# Final Notebook

This notebook is your search engine. 

For testing your work, we will run each cell. Thus, your code we'll have to fit the structure expected.



## Initialisation

- Install libraries (if you use Colab and needed),
- Import the modules,
- Declare global variable


In [27]:
!pip install nltk
!python -m textblob.download_corpora
!pip install beautifulsoup4
!pip install sentence-transformers --quiet

Looking in indexes: https://pypi.org/simple, https://us-python.pkg.dev/colab-wheels/public/simple/
[nltk_data] Downloading package brown to /root/nltk_data...
[nltk_data]   Package brown is already up-to-date!
[nltk_data] Downloading package punkt to /root/nltk_data...
[nltk_data]   Package punkt is already up-to-date!
[nltk_data] Downloading package wordnet to /root/nltk_data...
[nltk_data]   Package wordnet is already up-to-date!
[nltk_data] Downloading package averaged_perceptron_tagger to
[nltk_data]     /root/nltk_data...
[nltk_data]   Package averaged_perceptron_tagger is already up-to-
[nltk_data]       date!
[nltk_data] Downloading package conll2000 to /root/nltk_data...
[nltk_data]   Package conll2000 is already up-to-date!
[nltk_data] Downloading package movie_reviews to /root/nltk_data...
[nltk_data]   Package movie_reviews is already up-to-date!
Finished.
Looking in indexes: https://pypi.org/simple, https://us-python.pkg.dev/colab-wheels/public/simple/


In [28]:
import pandas as pd
import os
from bs4 import BeautifulSoup
import re
import math
import numpy as np
import pickle
from sentence_transformers import SentenceTransformer
from sklearn.metrics.pairwise import cosine_similarity
import nltk
nltk.download('stopwords')
nltk.download('wordnet')
from nltk.stem import WordNetLemmatizer
from nltk.corpus import stopwords

[nltk_data] Downloading package stopwords to /root/nltk_data...

Text and item location entries:
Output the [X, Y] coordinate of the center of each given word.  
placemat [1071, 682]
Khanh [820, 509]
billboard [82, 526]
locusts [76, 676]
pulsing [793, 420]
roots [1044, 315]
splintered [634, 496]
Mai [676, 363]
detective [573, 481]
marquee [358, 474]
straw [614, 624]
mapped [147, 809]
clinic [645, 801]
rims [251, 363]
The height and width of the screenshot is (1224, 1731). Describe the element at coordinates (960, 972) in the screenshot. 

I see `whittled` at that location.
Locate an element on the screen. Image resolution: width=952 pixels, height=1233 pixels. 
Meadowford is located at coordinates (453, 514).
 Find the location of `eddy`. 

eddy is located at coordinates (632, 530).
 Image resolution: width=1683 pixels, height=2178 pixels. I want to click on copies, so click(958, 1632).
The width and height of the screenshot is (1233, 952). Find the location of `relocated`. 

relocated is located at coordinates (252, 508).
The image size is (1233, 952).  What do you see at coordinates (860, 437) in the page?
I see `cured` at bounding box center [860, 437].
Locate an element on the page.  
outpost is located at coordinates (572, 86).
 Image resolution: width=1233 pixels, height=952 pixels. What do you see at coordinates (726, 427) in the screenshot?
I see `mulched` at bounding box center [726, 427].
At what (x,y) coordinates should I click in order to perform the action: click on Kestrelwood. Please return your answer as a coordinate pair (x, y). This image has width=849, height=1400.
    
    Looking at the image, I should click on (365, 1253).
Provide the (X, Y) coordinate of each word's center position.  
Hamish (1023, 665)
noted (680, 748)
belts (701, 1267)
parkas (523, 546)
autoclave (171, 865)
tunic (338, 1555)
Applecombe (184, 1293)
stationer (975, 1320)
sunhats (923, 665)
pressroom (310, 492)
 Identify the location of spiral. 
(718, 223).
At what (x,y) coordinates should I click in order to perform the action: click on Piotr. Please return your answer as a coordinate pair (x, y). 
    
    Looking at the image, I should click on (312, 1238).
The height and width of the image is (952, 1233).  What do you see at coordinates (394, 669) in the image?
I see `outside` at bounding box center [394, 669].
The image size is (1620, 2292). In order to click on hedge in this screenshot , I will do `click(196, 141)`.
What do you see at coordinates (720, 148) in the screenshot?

Objectives —
a: From the notebook page, list every package that the output of In [27] reports downloading to /root/nltk_data.
b: Reproduce the part of the notebook page that opens with the words containing "[nltk_data] Downloading package conll2000" and closes with "movie_reviews is already up-to-date!".
The lines above are not required.

Answers provided —
a: brown, punkt, wordnet, averaged_perceptron_tagger, conll2000, movie_reviews

b:
[nltk_data] Downloading package conll2000 to /root/nltk_data...
[nltk_data]   Package conll2000 is already up-to-date!
[nltk_data] Downloading package movie_reviews to /root/nltk_data...
[nltk_data]   Package movie_reviews is already up-to-date!